Union finance minister Arun Jaitley is right when he announced in the budget that new measures will be taken to incentivise credit/debit card transactions and disincentivise cash transactions.
As a white paper on black money pointed out three years ago, payments by credit/debit cards through Indian e-service intermediaries could further bring down the costs of using such cards, improve their acceptability, and reduce the cash economy. The government can deliberate providing tax incentives for use of credit/debit cards and consider collection of tax at source at a low level on cash purchases.
Cash sales in gold and jewellery trade are quite common and serve two purposes.
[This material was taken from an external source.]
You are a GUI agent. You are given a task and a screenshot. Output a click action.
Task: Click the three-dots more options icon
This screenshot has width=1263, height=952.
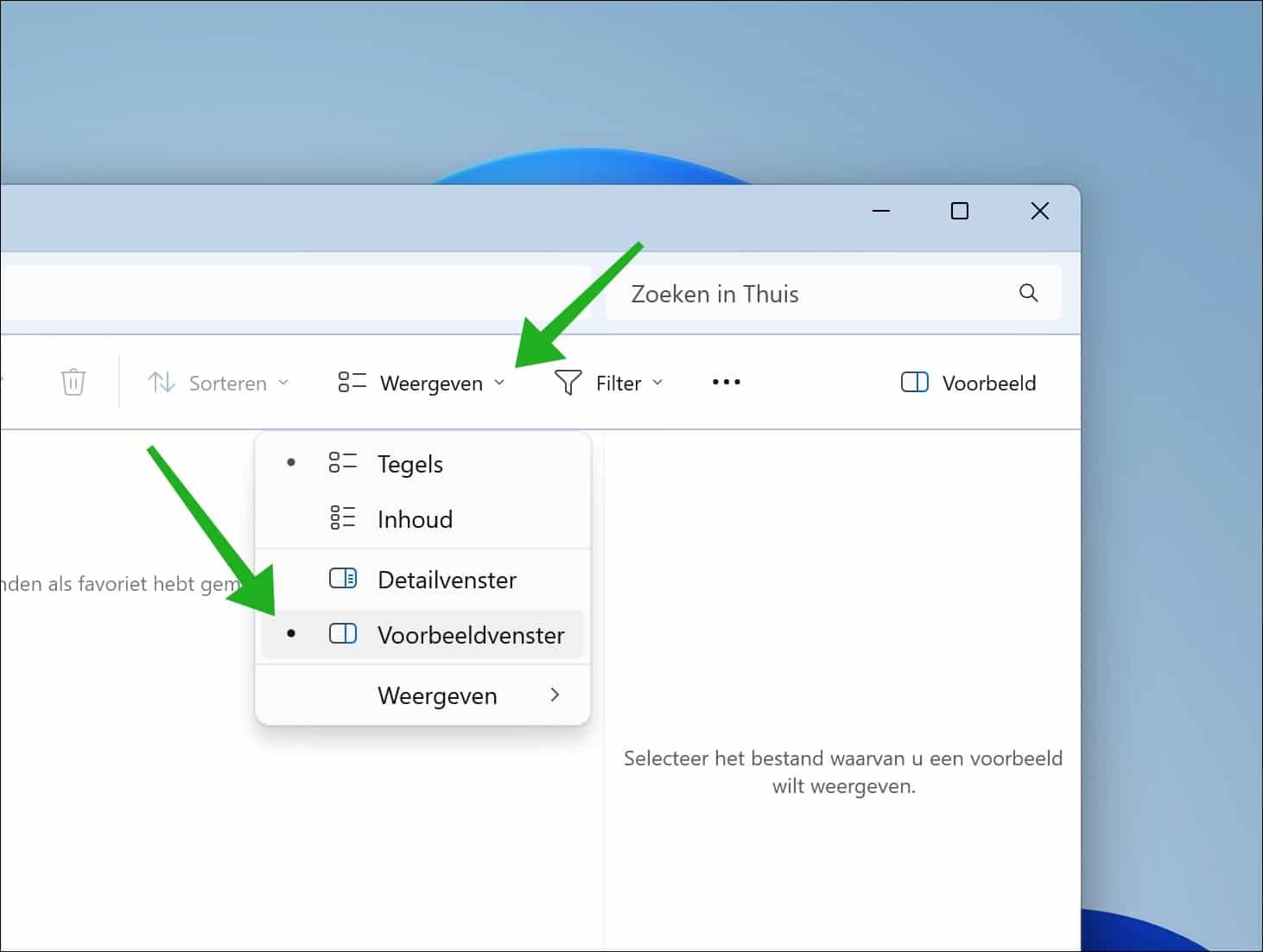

The purchase allows the buyer the option of converting black money into gold and bullion, while it gives the trader the option of keeping unaccounted wealth in the form of stock, not disclosed in the books or valued at less than market price. Investment in property is a common means of parking unaccounted money and a large number of transactions in real estate are not reported or are under-reported.
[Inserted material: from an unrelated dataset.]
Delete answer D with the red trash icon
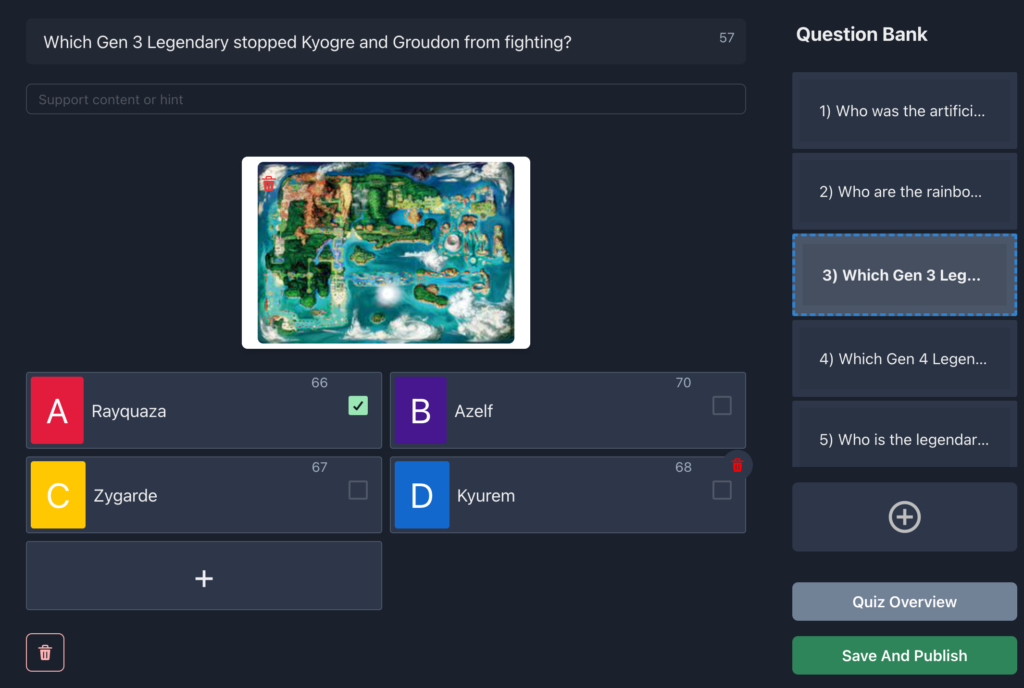Image resolution: width=1024 pixels, height=688 pixels. point(738,465)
There is no gainsaying that a crackdown on the grey economy has been long overdue. The government is right when it says that the time has come to hold it to account with a firm grip.
What the government should be wary of is handing out unbridled powers to enforcement agencies under the proposed new laws. Concealment of income and evasion of tax in relation to foreign assets will be prosecutable with punishment of rigorous imprisonment (RI) up to 10 years, and offenders will not be permitted to approach the settlement commission; those caught concealing income and assets will be penalised at 300% of the tax due.
And not filing returns or inadequately disclosing foreign assets could result in seven years’ RI.
While the moves are well meaning, enough care should be taken to ensure that the new laws are not prone to misuse and applied as instruments of political and administrative vendetta.